[TASK INPUTS Boundary: Start]

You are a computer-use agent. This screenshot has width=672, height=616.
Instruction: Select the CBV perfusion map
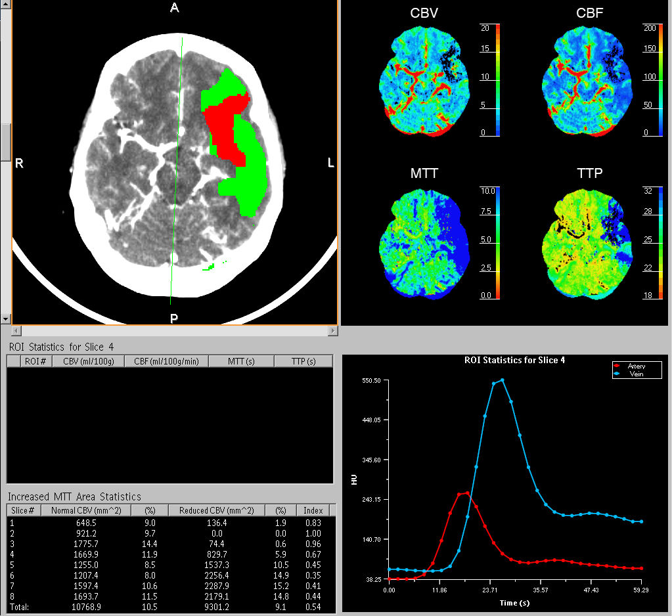[x=424, y=79]
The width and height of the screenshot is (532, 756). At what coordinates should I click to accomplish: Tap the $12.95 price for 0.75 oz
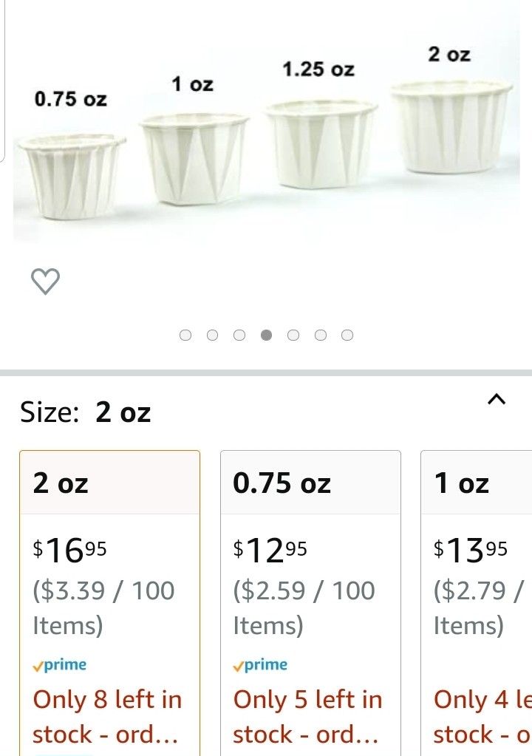(271, 548)
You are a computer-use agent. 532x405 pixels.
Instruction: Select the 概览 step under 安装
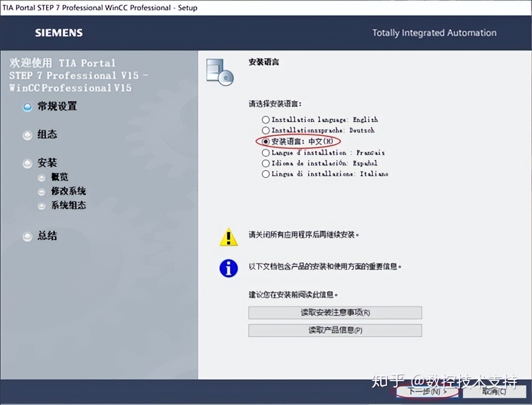tap(61, 177)
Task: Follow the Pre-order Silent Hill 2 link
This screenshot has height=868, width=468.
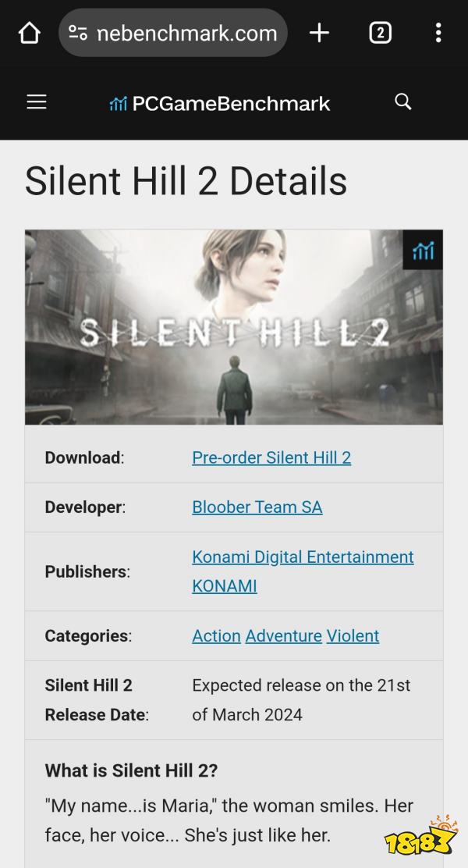Action: 271,457
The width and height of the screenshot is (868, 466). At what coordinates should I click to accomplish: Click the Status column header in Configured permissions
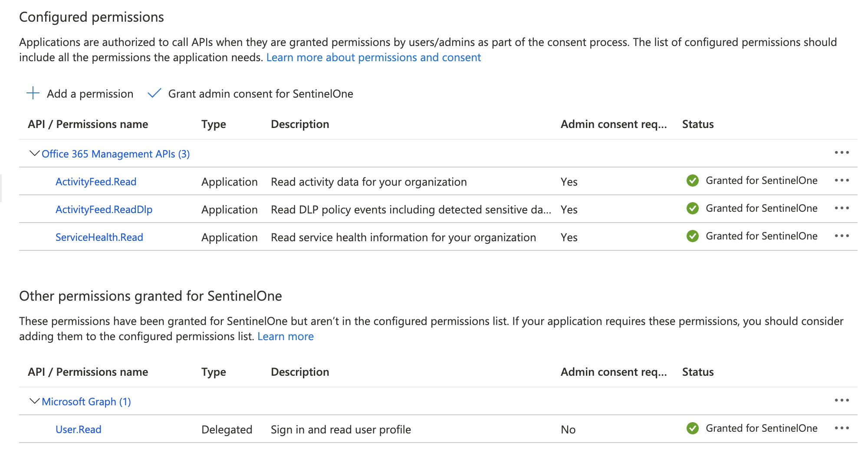697,124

[TASK INPUTS Boundary: End]

THE TASK →
Retyped exactly, the lines from the one holding "Task: Follow the Pre-order Silent Hill 2 link" through the last line of the data above are the whole answer. Pictures stay out.

SOLUTION FOR THIS TASK →
Task: Follow the Pre-order Silent Hill 2 link
This screenshot has height=868, width=468.
Action: 271,457
The width and height of the screenshot is (868, 466). At what coordinates should I click to accomplish: Click the Status column header in Configured permissions
697,124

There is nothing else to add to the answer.